## [WHAT IS NEEDED]
Convert the lines from the one containing "You are a GUI" through the end of the items, inclusive, into a JSON list of strings with one string per line. Omit blank lines, and leave the pictures out of the answer.

## [SOURCE RECORDS]
..............................
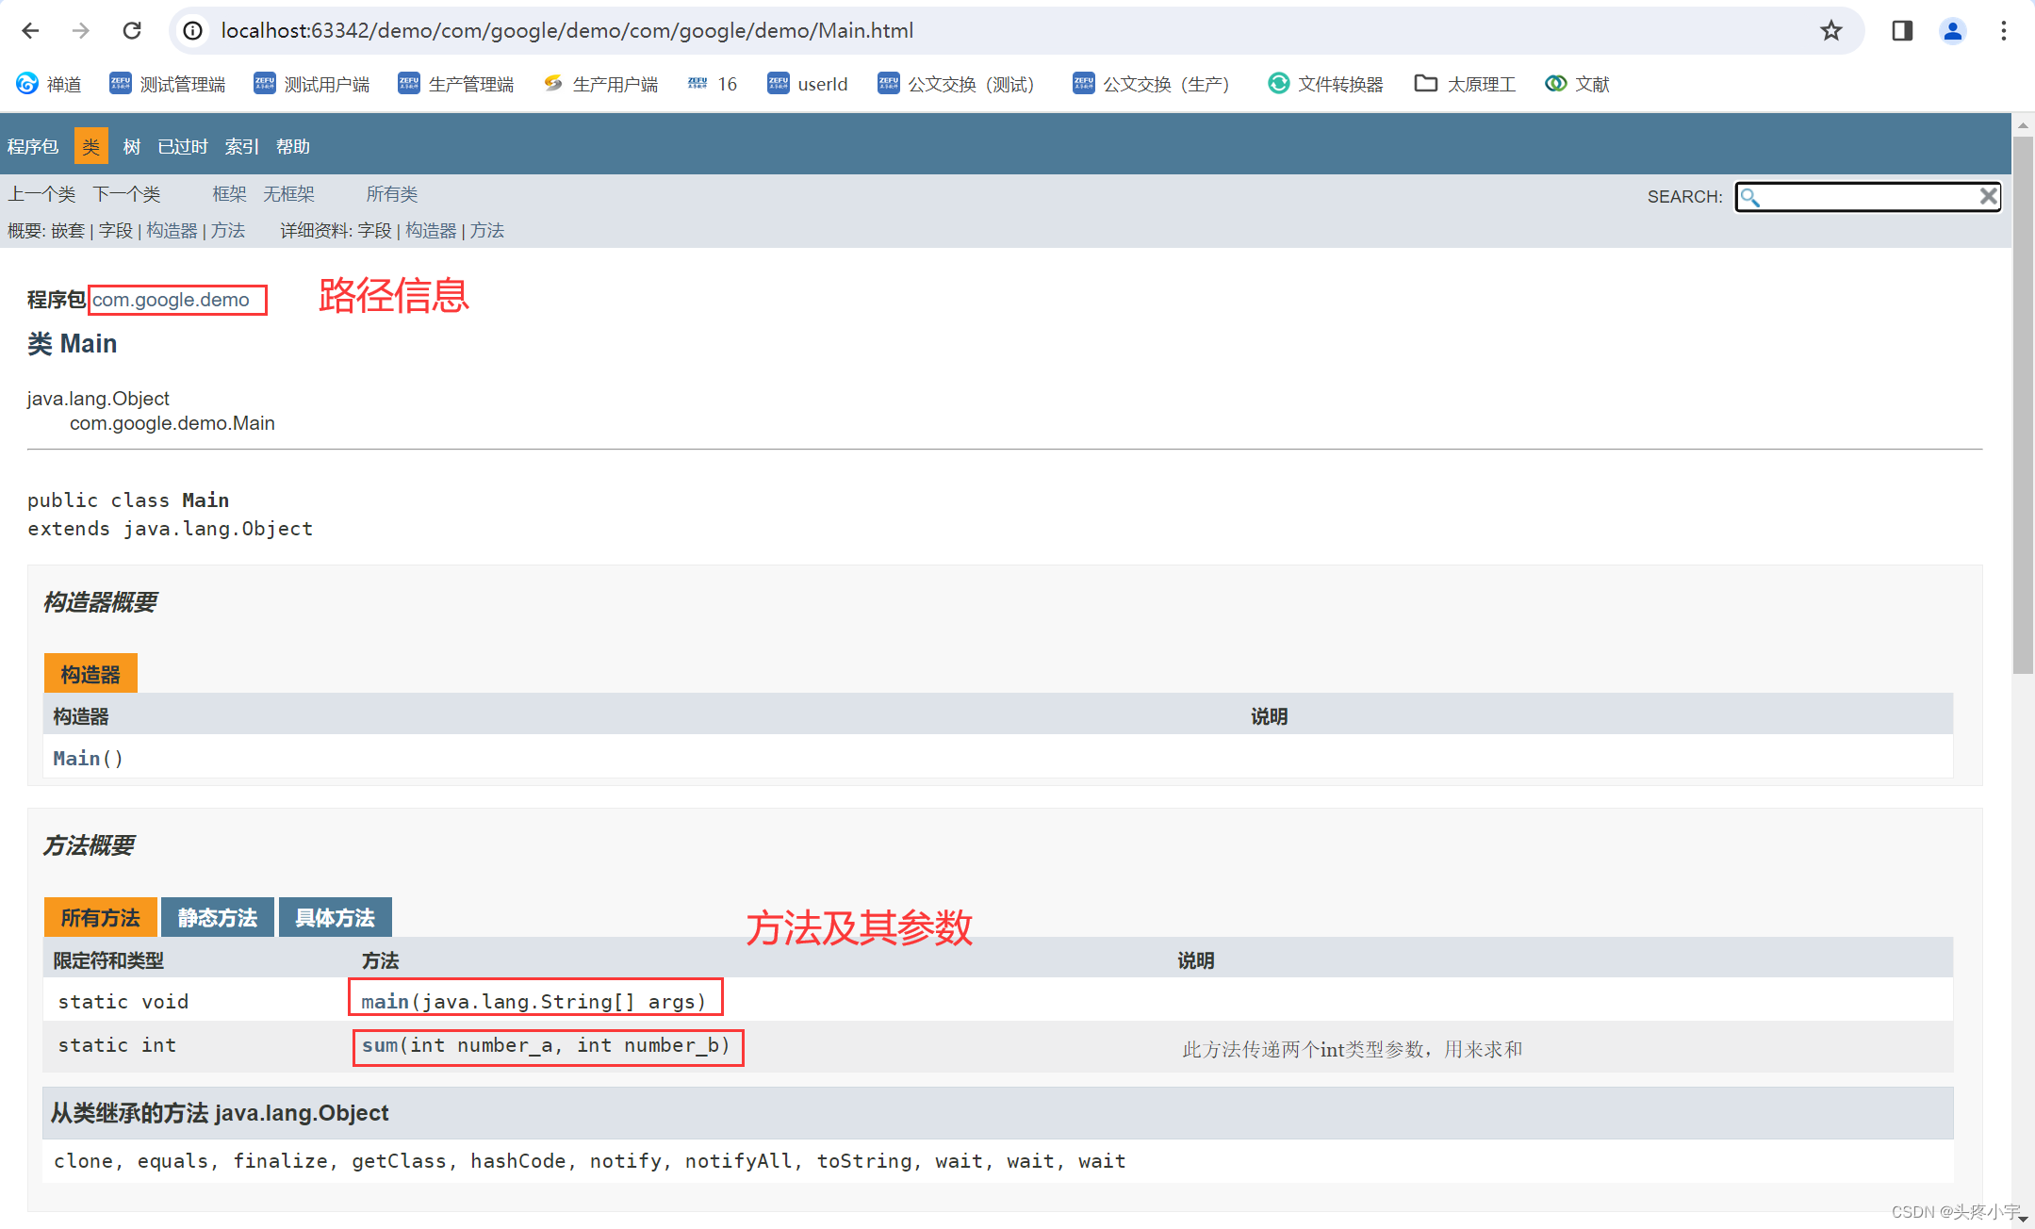Viewport: 2035px width, 1229px height.
Task: Open the 太原理工 bookmarks folder
Action: point(1465,84)
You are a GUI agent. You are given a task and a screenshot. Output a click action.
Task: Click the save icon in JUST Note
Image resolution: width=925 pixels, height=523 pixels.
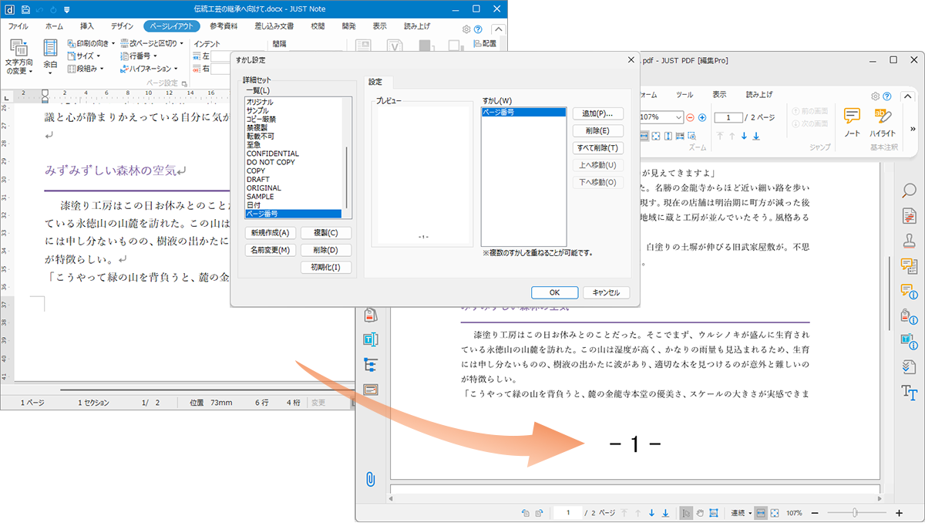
..............................
## [THE SOLUTION]
[
  "You are a GUI agent. You are given a task and a screenshot. Output a click action.",
  "Task: Click the save icon in JUST Note",
  "Image resolution: width=925 pixels, height=523 pixels."
]